Overpriced US Wasp mini-carriers is the first carrier patrolling with F35b stealth fighters in the Pacific

The USS Wasp (mini-aircraft carrier) and its strike group went out for its first regional patrol since arriving in Japan earlier this year.

The US could have spent half the money for a larger carrier like the UK Queen Elizabeth and put out more F35b with longer short takeoff range instead of vertical takeoff and landing.

More than 2,300 members of the Okinawa-based 31st Marine Expeditionary Unit are embarked with the strike group, which includes the 844-foot flattop Wasp, the guided-missile destroyer USS Dewey, the dock-landing ship USS Ashland and the amphibious transport dock ship USS Green Bay.

The USS Wasp mini-aircraft carrier still cost about $7 billion and the F35b can only land on two specially reinforced locations. The reinforcement was needed to prevent the vertical landing jets from cutting through the deck.

The heat modifications added extra structure below the deck means moved other large components deeper into the ship.

40 weeks of upgrades were needed to enable the ship to handle a dozen or so F35b stealth fighters.

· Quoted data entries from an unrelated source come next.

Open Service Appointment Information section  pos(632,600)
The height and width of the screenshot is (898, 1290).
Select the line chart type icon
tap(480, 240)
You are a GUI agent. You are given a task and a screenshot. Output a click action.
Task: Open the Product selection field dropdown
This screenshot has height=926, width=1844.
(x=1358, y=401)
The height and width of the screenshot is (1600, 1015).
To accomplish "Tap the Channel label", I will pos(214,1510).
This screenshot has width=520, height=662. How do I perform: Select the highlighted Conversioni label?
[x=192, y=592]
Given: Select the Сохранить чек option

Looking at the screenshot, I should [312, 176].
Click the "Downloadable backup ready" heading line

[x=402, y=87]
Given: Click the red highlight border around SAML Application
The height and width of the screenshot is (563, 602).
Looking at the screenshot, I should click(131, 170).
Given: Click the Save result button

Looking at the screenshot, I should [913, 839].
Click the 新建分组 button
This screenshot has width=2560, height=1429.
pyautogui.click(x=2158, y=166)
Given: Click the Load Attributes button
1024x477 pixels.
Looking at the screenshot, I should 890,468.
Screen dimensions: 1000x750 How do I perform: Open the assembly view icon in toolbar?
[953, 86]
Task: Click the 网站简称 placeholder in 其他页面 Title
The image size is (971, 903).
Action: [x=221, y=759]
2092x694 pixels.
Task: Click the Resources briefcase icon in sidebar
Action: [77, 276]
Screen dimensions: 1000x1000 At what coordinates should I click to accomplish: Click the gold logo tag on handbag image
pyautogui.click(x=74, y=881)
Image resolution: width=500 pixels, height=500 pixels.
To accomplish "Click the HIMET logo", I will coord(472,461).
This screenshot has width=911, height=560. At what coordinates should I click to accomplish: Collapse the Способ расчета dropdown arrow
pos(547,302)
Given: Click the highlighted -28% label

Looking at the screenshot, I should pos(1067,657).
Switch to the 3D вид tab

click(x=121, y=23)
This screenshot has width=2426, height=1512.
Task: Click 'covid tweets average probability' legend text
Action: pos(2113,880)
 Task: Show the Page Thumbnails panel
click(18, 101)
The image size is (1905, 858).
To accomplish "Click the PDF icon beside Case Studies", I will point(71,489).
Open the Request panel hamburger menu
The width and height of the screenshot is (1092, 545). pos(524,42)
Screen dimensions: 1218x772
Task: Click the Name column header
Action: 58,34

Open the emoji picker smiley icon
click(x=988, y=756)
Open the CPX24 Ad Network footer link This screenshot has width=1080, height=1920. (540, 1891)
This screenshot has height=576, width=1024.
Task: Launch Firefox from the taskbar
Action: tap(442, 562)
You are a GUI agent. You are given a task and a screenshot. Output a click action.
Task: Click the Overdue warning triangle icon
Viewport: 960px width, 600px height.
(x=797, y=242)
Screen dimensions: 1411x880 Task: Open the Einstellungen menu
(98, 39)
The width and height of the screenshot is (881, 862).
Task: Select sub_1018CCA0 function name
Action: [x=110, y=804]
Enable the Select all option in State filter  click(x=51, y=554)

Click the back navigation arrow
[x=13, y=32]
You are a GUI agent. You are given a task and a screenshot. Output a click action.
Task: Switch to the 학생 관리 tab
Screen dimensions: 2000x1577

Normally, a Wasp– or America-class assault ship embarks an air wing composed of six-to-eight AV-8B Harrier jump jets or F-35Bs, up to 10 MV-22 tiltrotors and four CH-53E heavylift helicopters. The Corps believes that by eliminating the CH-53s from the air wing and cutting the number of V-22s to just four, it can boost the F-35 complement to at least 16, and as many as 20.

The larger UK Queen Elizabeth carriers could also handle F35b but use a short takeoff off of a sloped runway. The UK aircraft carriers are about $4 to 4.5 billion apiece and can handle 24 F35bs plus other helicopters. the British carriers are 65,000 tons displacement versus about 40,000 tons for the US Wasp.